Everywhere the show aired, it worked. Still does. In unbelievable ways. We’re not really supposed to talk about this, but we get ratings every month here. They’re broken down into quarters of the year. I just got the spring report that came in. It’s through the roof. A lot of it’s probably Operation Chaos, but literally through the roof: nine and ten shares in places. It’s just grace. It’s just been fabulous. But it would not have happened if Ed McLaughlin hadn’t taken the risk. It wasn’t really a big risk for me because everybody expected it not to work and if it had not worked I would have just been the last and latest valiant effort, and I’d have gone back to Sacramento or maybe Los Angeles or wherever and continued my talk show career.

It was Ed. He’s the one that put his money on the line, and he was just supportive as he could be. He didn’t know me from Adam. He was clued into my existence by a guy named Bruce Marr, who was a great program director at KABC in Los Angeles for a while and he’d done it in the consulting business. He was consulting KFBK Sacramento where I worked. By the way, Bruce Marr was instrumental in making sure that the show you hear today is the show you hear. Because as the case everywhere, when I got to Sacramento after awhile the program director said, ‘You gotta get guests in here. You can’t do this without guests! Everybody in talk radio has guests. You gotta get some guests.’ I said, ‘I’m not going to get guests. I want to be the reason people listen to the program. Go worry about some other show.’ So Bruce was the front man, and he stood in the way.

He said, ‘He can do it. He doesn’t need guests. Worry about something else,’ and something similar happened in New York at WABC. There was some format pressure on my local show. ‘You gotta get some guests in here, Rush. You know, people in New York aren’t going to understand Clarence ‘Frogman’ Henry and the homeless update. That’s bush league. You gotta get guests here.’ I said, ‘Why? You got guests out the wazoo on every other show in this station.’ So Ed went in there and provided the buffer for that. The point is none of this could have happened without the help and the courage and the risk-taking of a whole lot of people, particularly Ed McLaughlin.

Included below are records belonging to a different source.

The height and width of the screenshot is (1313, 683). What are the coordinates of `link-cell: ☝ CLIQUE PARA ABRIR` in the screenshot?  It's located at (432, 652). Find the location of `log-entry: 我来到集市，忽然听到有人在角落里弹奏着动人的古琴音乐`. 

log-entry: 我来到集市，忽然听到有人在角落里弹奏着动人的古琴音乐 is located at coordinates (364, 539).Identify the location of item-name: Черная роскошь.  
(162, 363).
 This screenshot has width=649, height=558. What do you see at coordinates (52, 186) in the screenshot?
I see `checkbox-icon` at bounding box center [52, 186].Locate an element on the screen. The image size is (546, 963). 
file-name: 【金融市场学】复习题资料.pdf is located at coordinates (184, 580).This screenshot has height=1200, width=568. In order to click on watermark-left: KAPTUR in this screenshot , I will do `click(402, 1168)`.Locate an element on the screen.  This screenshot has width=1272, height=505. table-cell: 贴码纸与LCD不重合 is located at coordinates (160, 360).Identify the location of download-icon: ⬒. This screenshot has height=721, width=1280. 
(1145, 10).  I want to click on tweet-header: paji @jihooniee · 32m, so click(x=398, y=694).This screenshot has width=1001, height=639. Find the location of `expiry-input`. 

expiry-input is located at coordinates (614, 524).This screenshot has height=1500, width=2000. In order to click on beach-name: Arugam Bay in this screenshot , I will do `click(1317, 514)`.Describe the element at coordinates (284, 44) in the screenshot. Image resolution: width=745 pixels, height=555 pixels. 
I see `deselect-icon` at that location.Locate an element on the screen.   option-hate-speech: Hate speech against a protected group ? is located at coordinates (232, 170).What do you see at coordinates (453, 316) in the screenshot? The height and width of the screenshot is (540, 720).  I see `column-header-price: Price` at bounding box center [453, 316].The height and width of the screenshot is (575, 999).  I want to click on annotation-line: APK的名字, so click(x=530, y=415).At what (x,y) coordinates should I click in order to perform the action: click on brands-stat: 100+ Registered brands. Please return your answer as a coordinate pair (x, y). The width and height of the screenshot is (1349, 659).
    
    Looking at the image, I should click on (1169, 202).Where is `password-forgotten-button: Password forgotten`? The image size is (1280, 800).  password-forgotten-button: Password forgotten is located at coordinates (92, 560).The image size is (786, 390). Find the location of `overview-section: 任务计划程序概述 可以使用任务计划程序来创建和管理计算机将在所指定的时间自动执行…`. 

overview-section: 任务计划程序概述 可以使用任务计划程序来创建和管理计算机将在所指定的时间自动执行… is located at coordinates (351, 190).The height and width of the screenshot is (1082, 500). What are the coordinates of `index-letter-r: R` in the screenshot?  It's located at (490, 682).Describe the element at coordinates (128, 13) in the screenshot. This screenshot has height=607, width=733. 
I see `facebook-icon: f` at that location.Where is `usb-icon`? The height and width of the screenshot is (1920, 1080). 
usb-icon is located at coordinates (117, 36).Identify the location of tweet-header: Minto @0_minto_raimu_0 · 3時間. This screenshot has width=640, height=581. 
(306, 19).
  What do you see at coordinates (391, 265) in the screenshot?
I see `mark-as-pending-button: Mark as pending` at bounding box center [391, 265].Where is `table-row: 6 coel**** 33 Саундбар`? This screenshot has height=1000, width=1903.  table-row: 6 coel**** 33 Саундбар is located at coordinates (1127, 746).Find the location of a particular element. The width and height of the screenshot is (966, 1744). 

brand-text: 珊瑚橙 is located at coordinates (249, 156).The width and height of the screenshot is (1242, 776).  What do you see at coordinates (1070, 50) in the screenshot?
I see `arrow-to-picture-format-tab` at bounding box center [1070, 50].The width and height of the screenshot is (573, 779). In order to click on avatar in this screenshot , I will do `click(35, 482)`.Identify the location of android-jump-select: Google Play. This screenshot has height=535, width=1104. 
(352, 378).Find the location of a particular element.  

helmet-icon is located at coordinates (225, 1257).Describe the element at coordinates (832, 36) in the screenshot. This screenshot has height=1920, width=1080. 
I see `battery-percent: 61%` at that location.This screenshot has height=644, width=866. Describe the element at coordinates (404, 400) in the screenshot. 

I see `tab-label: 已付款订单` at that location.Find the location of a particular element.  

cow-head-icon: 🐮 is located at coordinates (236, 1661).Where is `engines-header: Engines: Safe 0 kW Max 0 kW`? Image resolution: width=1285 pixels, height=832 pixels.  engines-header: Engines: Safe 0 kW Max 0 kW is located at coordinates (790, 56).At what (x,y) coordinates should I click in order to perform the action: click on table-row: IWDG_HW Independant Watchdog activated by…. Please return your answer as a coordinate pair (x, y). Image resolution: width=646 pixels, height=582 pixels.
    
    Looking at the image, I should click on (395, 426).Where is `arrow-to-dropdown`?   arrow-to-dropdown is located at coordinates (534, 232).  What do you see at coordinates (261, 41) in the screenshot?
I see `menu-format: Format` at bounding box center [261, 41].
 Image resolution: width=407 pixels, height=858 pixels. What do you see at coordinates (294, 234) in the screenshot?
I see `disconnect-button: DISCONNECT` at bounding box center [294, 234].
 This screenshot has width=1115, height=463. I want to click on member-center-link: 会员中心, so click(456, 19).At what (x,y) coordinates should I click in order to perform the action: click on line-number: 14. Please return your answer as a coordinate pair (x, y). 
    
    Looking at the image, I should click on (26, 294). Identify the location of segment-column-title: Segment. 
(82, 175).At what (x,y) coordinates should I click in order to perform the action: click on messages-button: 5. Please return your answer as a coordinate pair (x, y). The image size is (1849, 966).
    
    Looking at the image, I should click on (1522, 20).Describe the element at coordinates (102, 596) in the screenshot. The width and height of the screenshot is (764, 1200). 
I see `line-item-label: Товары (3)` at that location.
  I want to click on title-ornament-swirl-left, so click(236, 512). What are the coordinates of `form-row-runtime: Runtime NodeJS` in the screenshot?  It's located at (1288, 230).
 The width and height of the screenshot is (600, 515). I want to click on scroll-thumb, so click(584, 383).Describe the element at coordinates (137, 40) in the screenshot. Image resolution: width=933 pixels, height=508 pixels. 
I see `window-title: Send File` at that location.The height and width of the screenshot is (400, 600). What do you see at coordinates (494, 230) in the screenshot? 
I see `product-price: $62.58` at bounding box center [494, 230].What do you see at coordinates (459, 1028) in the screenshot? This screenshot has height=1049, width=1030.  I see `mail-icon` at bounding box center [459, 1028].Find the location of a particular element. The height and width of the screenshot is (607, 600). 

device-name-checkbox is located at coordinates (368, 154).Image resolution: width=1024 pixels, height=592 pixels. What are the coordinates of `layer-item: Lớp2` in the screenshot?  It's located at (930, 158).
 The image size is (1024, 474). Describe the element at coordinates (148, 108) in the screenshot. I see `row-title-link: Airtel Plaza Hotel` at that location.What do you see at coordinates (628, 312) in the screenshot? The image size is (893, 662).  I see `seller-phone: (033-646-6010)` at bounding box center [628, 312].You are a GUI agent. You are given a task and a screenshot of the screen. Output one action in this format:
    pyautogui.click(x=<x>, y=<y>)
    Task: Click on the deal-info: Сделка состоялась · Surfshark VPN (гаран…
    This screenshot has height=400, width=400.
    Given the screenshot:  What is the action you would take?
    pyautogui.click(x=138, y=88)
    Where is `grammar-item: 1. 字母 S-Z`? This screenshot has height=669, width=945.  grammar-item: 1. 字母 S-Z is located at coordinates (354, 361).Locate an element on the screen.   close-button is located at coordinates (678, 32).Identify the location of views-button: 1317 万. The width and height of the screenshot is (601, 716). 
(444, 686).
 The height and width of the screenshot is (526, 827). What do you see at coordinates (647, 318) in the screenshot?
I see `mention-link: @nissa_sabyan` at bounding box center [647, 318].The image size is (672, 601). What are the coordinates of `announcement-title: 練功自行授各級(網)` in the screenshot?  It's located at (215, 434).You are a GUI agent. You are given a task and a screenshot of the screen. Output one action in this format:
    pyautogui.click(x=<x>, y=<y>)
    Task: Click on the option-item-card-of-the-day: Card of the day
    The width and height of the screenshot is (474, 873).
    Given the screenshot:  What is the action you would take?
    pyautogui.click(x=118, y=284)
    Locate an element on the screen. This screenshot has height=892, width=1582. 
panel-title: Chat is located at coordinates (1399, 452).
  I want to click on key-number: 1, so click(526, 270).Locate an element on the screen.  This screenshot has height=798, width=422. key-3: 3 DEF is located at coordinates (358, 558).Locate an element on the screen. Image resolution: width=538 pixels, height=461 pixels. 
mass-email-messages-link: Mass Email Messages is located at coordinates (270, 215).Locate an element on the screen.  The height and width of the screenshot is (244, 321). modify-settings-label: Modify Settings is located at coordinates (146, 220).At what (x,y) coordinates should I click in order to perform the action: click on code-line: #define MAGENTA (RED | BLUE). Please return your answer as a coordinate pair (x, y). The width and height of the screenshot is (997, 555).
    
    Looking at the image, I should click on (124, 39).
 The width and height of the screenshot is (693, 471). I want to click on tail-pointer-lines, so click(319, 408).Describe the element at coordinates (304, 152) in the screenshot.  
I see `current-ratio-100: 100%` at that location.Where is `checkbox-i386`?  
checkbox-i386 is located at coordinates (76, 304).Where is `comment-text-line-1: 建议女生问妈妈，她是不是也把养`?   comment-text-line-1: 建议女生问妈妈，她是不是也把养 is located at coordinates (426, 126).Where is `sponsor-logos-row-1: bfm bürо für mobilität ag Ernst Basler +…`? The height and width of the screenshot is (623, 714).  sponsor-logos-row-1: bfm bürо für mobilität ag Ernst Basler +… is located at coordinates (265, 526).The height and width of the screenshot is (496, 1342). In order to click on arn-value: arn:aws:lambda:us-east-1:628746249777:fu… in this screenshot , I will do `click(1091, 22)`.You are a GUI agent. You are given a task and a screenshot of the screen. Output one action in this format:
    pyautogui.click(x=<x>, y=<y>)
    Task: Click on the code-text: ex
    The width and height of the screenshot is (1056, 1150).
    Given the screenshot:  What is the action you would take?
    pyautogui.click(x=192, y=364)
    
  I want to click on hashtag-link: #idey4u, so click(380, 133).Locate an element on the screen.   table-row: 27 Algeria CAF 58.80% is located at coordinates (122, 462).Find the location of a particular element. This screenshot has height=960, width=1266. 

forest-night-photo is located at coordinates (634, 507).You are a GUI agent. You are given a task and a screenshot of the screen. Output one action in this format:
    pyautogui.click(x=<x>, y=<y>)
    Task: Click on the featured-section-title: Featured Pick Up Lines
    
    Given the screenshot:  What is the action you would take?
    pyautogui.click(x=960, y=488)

I remember going through the negotiating session with him. He wouldn’t budge from what he was offering at first. He was a businessman pure and through, and this was a business proposition, but he was taking a real flier.

He had come out to Sacramento and he had listened and he’d taken Bruce Marr’s advice, thinking this would be a good guy to fill his two hours on the satellite. But he would have been happy with a couple hundred stations. He was nearing retirement age. This thing just blew up, got larger than anything anybody expected except me. You know, my intention was to come here and own everything. I didn’t go to New York to be number five or number four — and then, of course, there’s all of you. All of these people that, you know, gave me the support system and the encouragement and were working tirelessly on my behalf and in theirs as well, there’s you, the audience, and you are the ultimate determining factor of the success of this program. The fact that you listen and that you admit to it is a — I don’t mean that to sound funny; it’s a serious component of it — it has always blown me away.

The bond and the depth of loyalty that I have with all of you in the audience is something that I still marvel at to this day. It is special, and it is unique. It is, I think, a great testament to the true power and intimacy that radio as a medium provides, ’cause you’re not looking at anything as you listen to this. You’re listening, and as such, there’s only one sensory perception: your hearing. You’re more focused. There’s no background listening. You don’t have this on in the background doing anything else. When you’re here, I own you, and you own me, and these three hours go by, it’s like that (snaps fingers) lickety-split. This has led to a radio audience and host, familial-type relationship that is unparalleled in the modern era of radio. Before TV started, these kind of audiences existed and they were huge in size. So, I have a lot of people to thank. It’s difficult to mention them all and give them the tribute that they all deserve.